Comparative study and critical assessment of phase-field lattice Boltzmann models for laminar and turbulent two-phase flow simulations
Xuming Li, Cheng Peng, Chunhua Zhang, Xinnan Wu, Wenrui Wang
TL;DR
This study conducts a systematic, multi-dimensional comparison of eight representative phase-field lattice Boltzmann models for two-phase flows, spanning conservative AC, nonlocal AC, hybrid AC, and CH formulations. By evaluating 2D laminar benchmarks and 3D turbulent, droplet-laden flows, it quantifies accuracy, numerical stability, mass conservation, and computational efficiency, revealing that conservative AC models offer the best balance of stability, accuracy, and efficiency, while CH models struggle with order-parameter bounding and droplet dissolution under challenging conditions. The work shows that in turbulence, maintaining droplet volume is difficult across all models, with nonlocal AC providing the best volume preservation at the expense of removing small droplets, and singular mobility in CH slowing but not eliminating dissolution.
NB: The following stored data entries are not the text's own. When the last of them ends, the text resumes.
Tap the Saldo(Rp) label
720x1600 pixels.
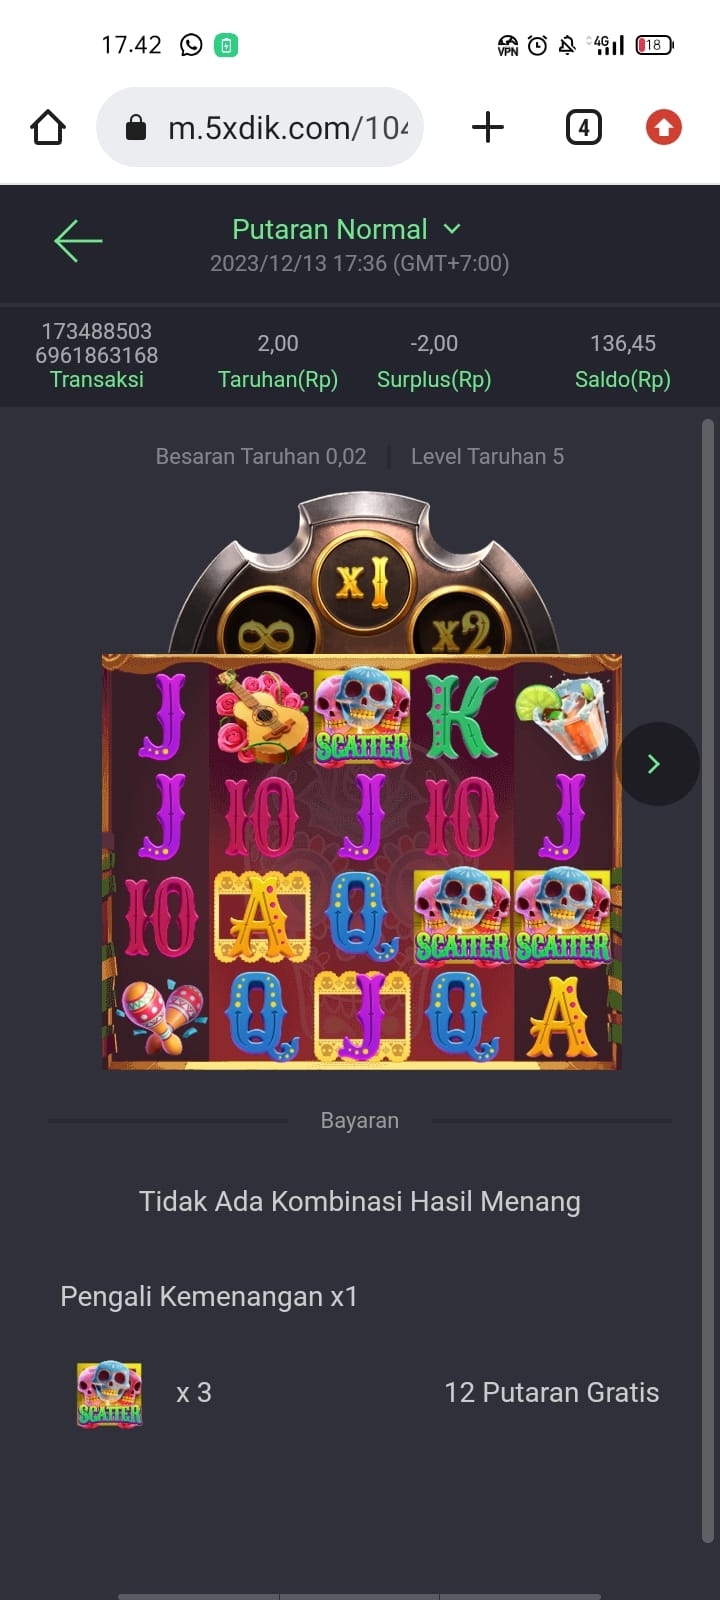(623, 380)
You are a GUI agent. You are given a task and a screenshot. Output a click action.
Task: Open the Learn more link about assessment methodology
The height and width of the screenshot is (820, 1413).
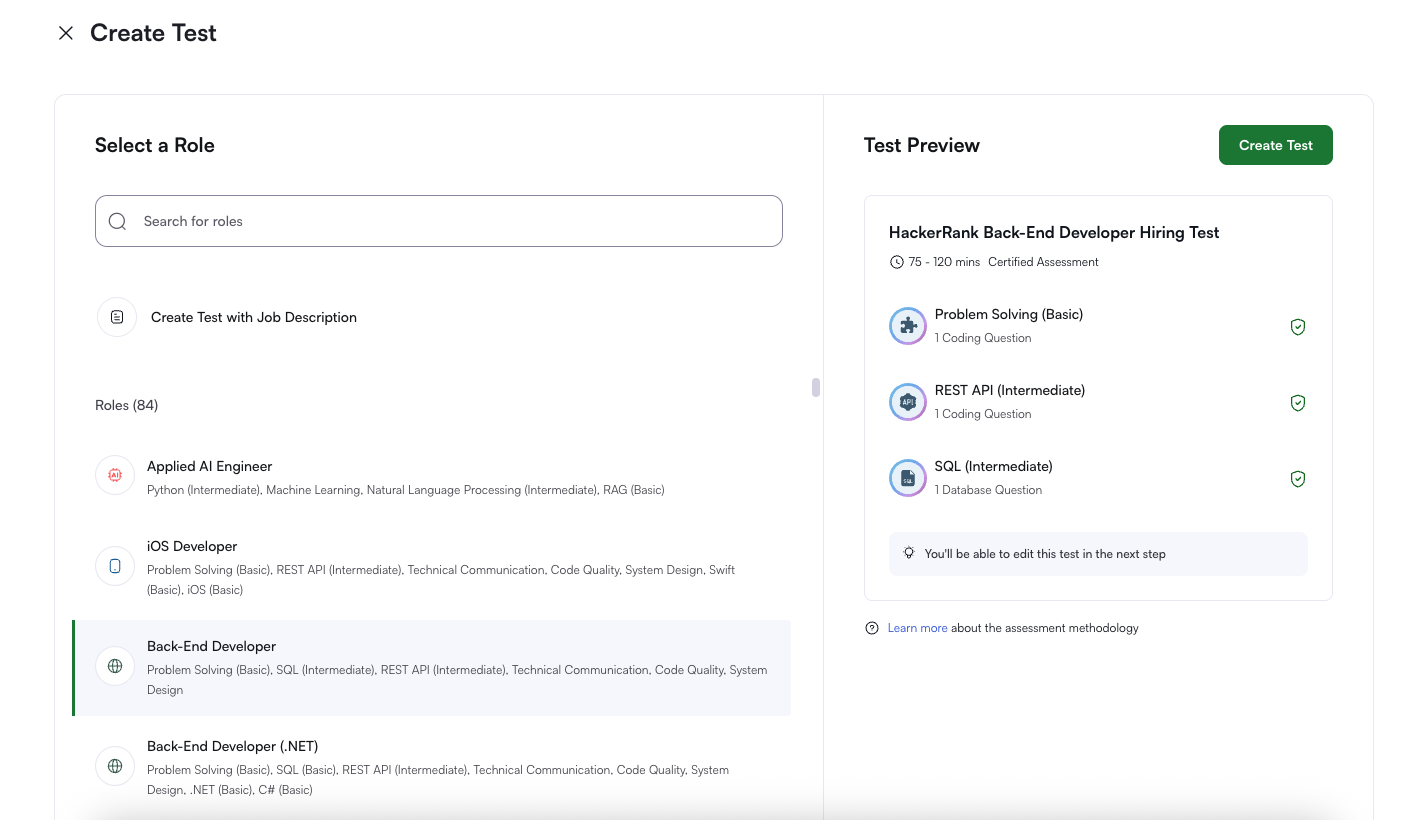[x=917, y=627]
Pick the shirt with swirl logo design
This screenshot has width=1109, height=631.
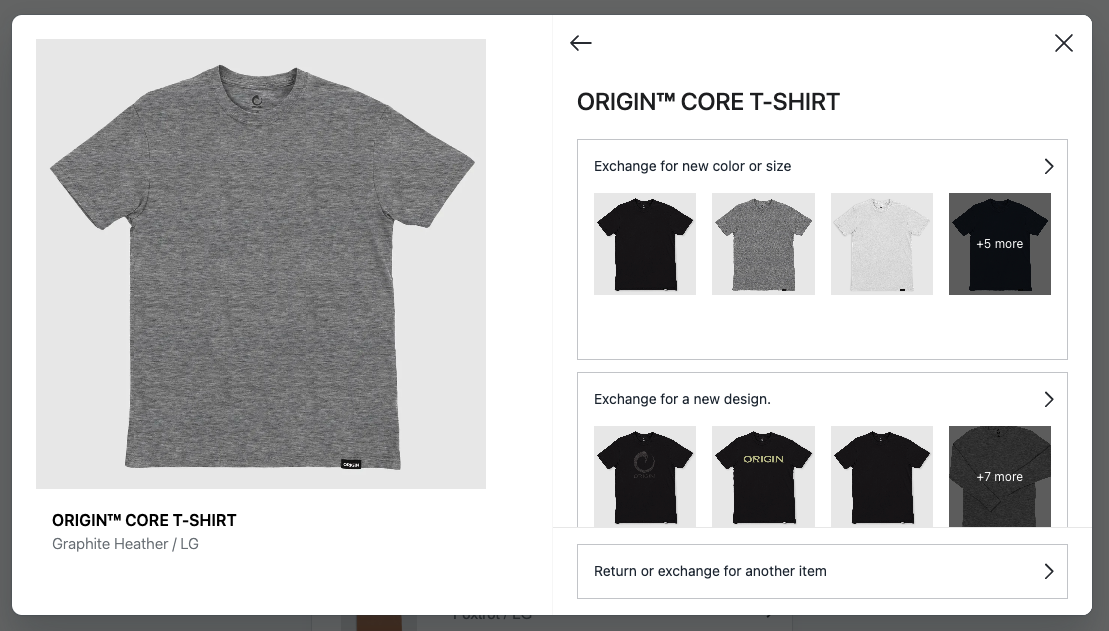pyautogui.click(x=645, y=477)
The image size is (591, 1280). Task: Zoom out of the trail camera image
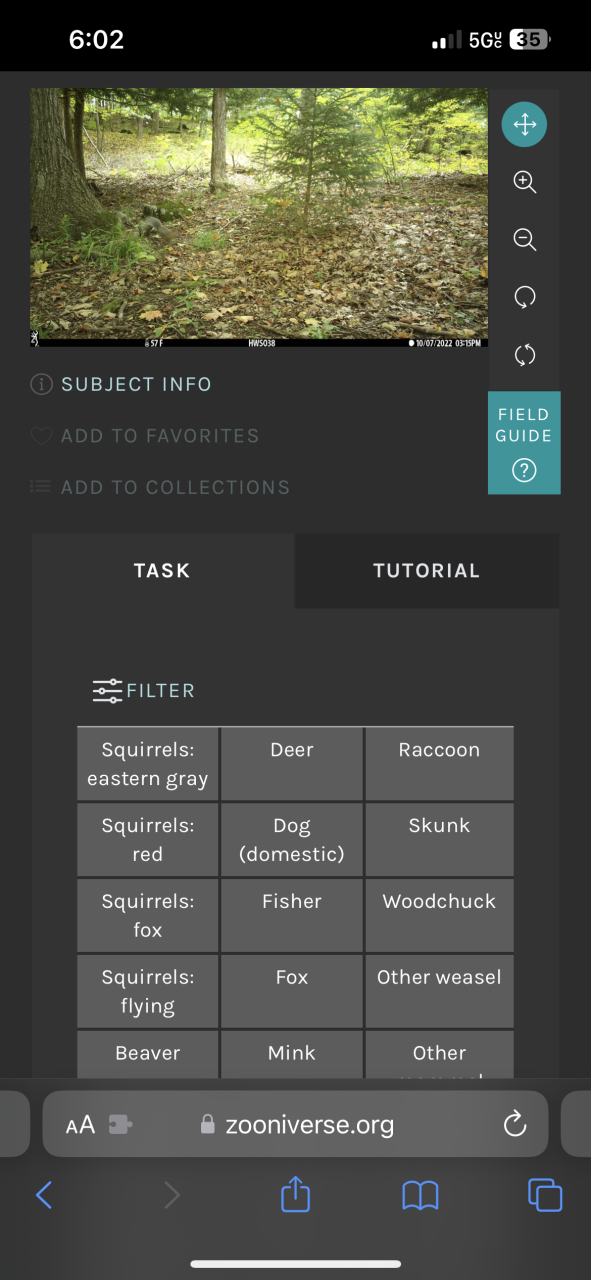point(525,239)
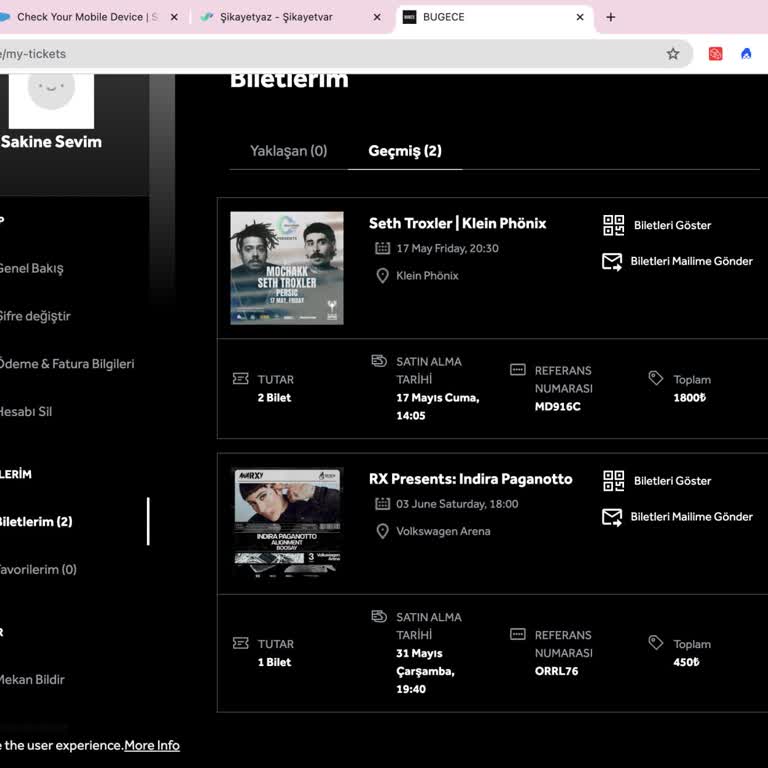Click envelope icon for Indira Paganotto tickets
The height and width of the screenshot is (768, 768).
[612, 517]
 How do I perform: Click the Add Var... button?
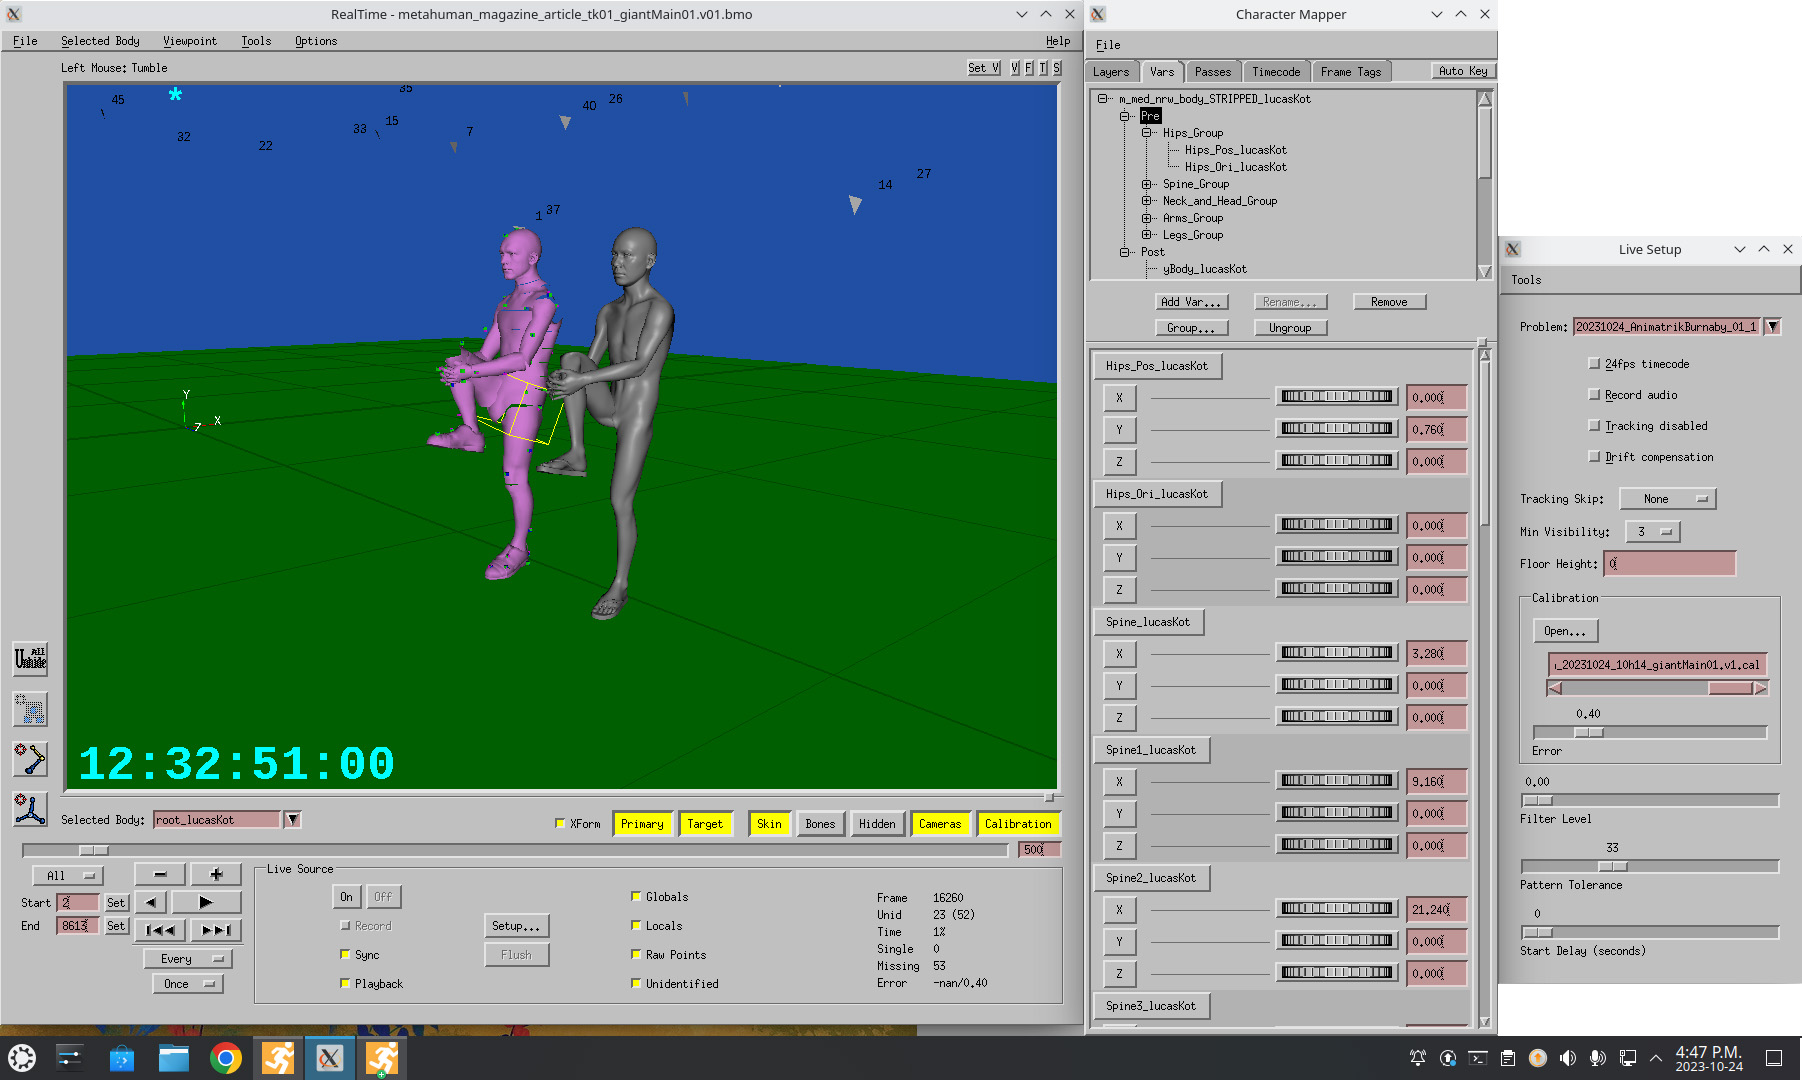point(1190,302)
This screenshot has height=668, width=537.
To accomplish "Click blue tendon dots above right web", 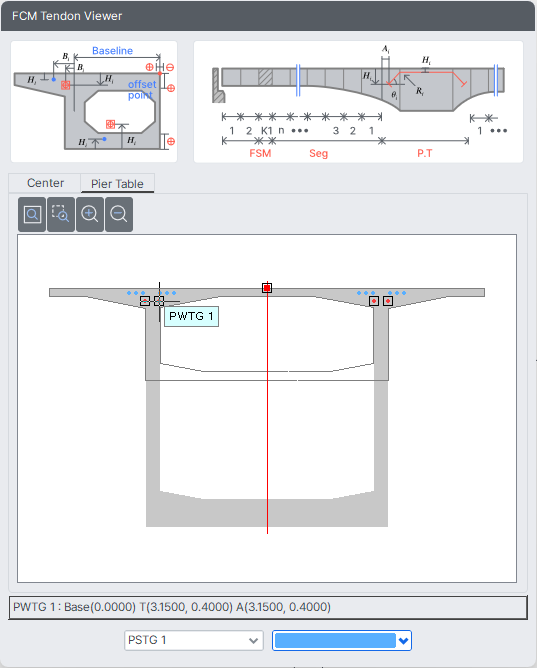I will [x=381, y=293].
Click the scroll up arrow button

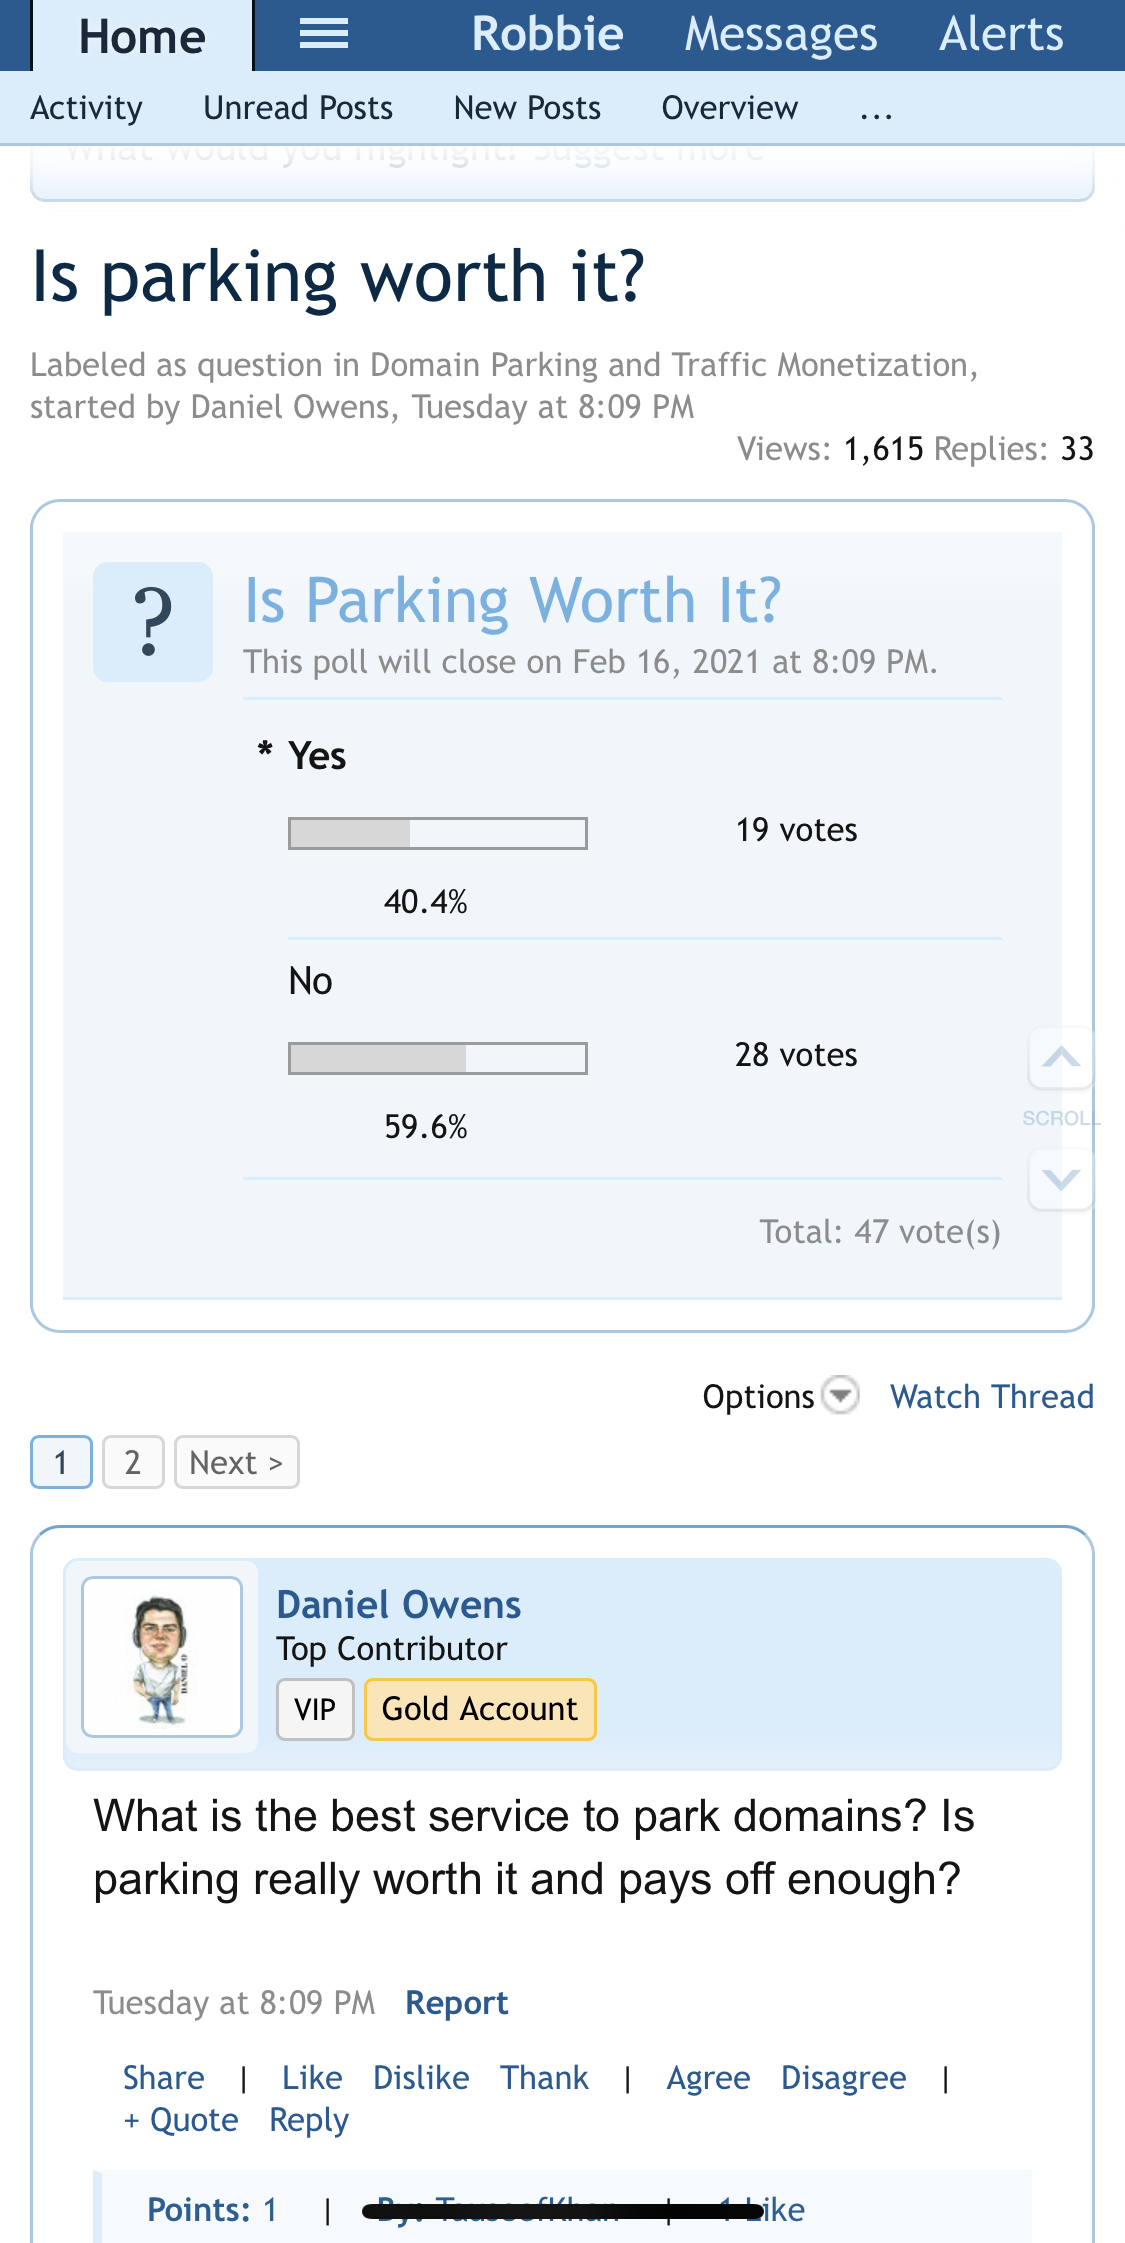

These findings guide practitioners in selecting PF-LB models for 3D turbulent two-phase simulations and highlight areas where PF-LB methods require further development to mitigate volume loss and improve robustness under large deformations.
Abstract
Phase field lattice Boltzmann (LB) models have undergone continuous development, resulting in multiple variants widely used for simulating multiphase flows. However, direct performance comparisons remain limited, especially for three-dimensional cases. In this study, we present a systematic comparative analysis of several recent and representative phase-field LB models, covering four major categories: conservative Allen-Cahn, nonlocal Allen-Cahn, hybrid Allen-Cahn, and Cahn-Hilliard models. Their accuracy, numerical stability and mass/volume conservation are assessed through a series of canonical two-phase flow problems. Beyond the commonly tested two-dimensional laminar cases, we extend the evaluation to three-dimensional droplet-laden turbulent flows, which expose more critical limitations of the existing models. The results show that while all models perform satisfactorily in two dimensions, they still suffer from substantial droplet volume loss in turbulence, particularly at high Weber numbers. Overall, conservative Allen-Cahn-based LB models exhibit the most favorable balance of numerical stability, accuracy and computational efficiency.